┌────────

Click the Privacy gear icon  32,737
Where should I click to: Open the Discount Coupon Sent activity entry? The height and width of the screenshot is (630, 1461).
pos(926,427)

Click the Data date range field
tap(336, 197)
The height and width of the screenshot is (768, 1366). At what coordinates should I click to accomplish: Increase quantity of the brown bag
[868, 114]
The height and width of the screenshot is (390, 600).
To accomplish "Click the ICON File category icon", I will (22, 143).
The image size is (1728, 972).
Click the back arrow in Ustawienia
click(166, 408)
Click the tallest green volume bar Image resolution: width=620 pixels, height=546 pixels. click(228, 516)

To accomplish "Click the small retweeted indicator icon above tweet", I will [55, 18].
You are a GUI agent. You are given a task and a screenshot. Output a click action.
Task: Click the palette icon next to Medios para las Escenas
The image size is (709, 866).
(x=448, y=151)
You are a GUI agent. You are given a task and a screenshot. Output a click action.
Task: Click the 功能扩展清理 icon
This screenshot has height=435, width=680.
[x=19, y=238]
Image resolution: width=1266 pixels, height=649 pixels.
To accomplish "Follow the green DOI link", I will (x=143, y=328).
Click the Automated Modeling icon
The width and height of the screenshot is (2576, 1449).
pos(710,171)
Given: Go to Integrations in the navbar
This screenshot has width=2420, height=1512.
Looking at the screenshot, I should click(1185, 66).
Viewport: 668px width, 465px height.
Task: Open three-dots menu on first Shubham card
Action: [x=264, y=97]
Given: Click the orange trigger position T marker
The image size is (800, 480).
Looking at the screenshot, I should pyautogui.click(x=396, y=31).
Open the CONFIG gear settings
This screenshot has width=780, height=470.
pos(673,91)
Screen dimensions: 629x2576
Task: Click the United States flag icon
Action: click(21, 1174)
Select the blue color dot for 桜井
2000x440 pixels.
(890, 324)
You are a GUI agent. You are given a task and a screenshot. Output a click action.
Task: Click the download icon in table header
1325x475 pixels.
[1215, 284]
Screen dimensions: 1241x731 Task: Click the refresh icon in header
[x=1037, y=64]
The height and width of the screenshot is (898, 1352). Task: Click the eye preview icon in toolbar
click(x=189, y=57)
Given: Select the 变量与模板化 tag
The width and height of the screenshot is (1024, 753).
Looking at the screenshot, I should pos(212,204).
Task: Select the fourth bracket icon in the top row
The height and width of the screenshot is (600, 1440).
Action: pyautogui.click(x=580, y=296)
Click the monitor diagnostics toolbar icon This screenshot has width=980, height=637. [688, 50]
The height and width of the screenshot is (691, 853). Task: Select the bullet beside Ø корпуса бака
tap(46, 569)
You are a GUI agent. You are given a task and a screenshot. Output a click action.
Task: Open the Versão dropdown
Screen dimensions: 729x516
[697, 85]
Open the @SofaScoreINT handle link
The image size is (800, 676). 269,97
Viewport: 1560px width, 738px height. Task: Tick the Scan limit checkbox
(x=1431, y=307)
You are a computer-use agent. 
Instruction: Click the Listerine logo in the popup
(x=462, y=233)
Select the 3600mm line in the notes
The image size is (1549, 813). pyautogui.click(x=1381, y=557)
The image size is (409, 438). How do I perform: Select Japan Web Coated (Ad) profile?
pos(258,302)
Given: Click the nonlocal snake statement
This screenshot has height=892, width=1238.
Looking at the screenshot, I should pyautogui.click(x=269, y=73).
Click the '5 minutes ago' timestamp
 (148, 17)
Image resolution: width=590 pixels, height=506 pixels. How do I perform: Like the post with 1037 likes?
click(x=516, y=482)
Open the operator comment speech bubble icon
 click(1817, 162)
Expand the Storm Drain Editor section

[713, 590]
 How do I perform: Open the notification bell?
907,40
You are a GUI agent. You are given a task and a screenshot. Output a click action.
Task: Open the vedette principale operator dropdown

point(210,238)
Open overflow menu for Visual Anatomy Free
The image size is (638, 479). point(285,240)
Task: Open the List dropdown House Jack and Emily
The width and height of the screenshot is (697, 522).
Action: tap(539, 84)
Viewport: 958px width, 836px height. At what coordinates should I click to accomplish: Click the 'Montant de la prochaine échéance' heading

└────────

Task
Retype, exactly and with nothing added, the lines of the material above from the first through the one that contains "The image size is (1728, 972).".

Written response
Click the Privacy gear icon  32,737
Where should I click to: Open the Discount Coupon Sent activity entry? The height and width of the screenshot is (630, 1461).
pos(926,427)

Click the Data date range field
tap(336, 197)
The height and width of the screenshot is (768, 1366). At what coordinates should I click to accomplish: Increase quantity of the brown bag
[868, 114]
The height and width of the screenshot is (390, 600).
To accomplish "Click the ICON File category icon", I will (22, 143).
The image size is (1728, 972).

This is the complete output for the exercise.